An Historic Perspective, and Some Advice to the Senate

By JOHN W. DEAN

Friday, Feb. 23, 2007

"It has been two decades in the making, but this is the year Justice Antonin Scalia, the Supreme Court's most outspoken dissenter, could emerge as a leader of a new conservative majority," reports David Savage, legal reporter for the Los Angeles Times. Savage says that the Court will soon issue rulings relating to race, religion, abortion and campaign finance "where Scalia's views may now represent the majority."

David Savage's analysis is a reminder that the High Court is closer than ever to a conservative tipping point. Today, the conservative bloc consists of Chief Justice John Roberts and Associate Justices Antonin Scalia, Clarence Thomas, and Samuel Alito. The center-left justices are John Paul Stevens, David Souter, Ruth Bader Ginsburg and Stephen Breyer.

Associate Justice Anthony Kennedy is the swing vote - and often a right-leaning one. However, Kennedy has been surprisingly liberal on issues such as gay rights - as represented by his opinions in Romer v. Evans and Lawrence v. Texas. In addition, he voted not to overrule Roe in Planned Parenthood v. Casey.

What if Stevens, Souter, Ginsburg or Breyer should leave the Court during the remainder of the Bush Presidency? Bush would very likely opt to select another conservative, and create a conservative majority on the Court. This prospect makes conservatives salivate, and liberals shudder.

This hypothetical scenario is anything but a reach. Justices Souter (age 67) and Breyer (68) appear to be in the best of health. However, Justices Stevens (86) and Ginsburg (73) are the oldest members of the Court.

If fate were to open one of these center-left seats on the Court, Senate Democrats should immediately advise the President that they will only consent to a nominee who is a moderate.

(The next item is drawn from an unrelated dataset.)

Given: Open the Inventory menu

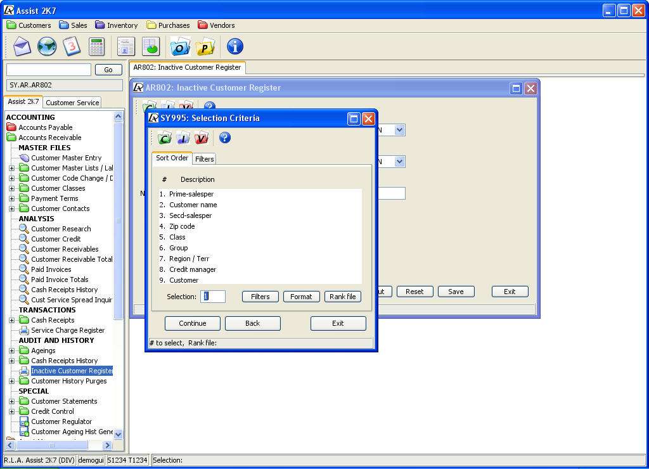Looking at the screenshot, I should click(117, 25).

Indeed, they should make crystal clear that if Bush, a lame duck president, sends another rock-ribbed conservative nominee who will clearly tilt the Court, they will leave the seat vacant until the voters have spoken as to whether they want a solid conservative Court. (A vacant seat would certainly raise the already high stakes of the 2008 presidential race, and while it would put a burden on the other justices, it would only be temporary.)

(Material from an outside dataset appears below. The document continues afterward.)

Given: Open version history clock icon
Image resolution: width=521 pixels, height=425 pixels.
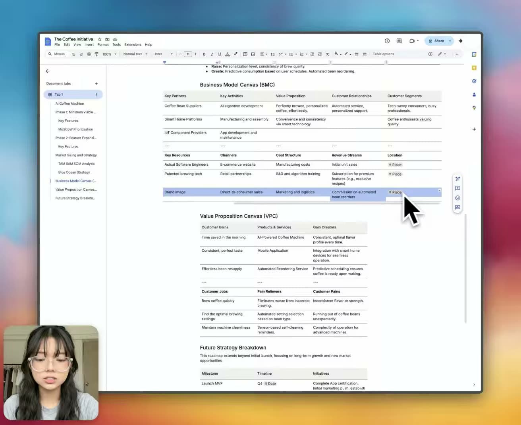Looking at the screenshot, I should (387, 41).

The First Effort of a Lame Duck President to Influence the Supreme Court

The politics of a lame duck president's packing the federal courts with judges who will further his governing philosophy are nearly as old as our nation. The late Chief Justice William Rehnquist recounted the first time this occurred in his book on the history of the Supreme Court: As Rehnquist recounts, Chief Justice Oliver Ellsworth resigned in December 1800, as the presidential election of that November was being sorted out in the Federalist-controlled House of Representatives. By December, Rehnquist writes, "it already appeared that the election of 1800 had gone against the Federalists, and [President] John Adams felt a strong need to put a dedicated Federalist on the bench before the government should come into the hands of Jefferson and the Republicans." First, Adams approached John Jay, who had earlier occupied the seat before resigning to run for governor of New York. When Jay turned the nomination down, Adams, "like a bolt out of the blue," nominated John Marshall. The Federalist Senate quickly confirmed Marshall.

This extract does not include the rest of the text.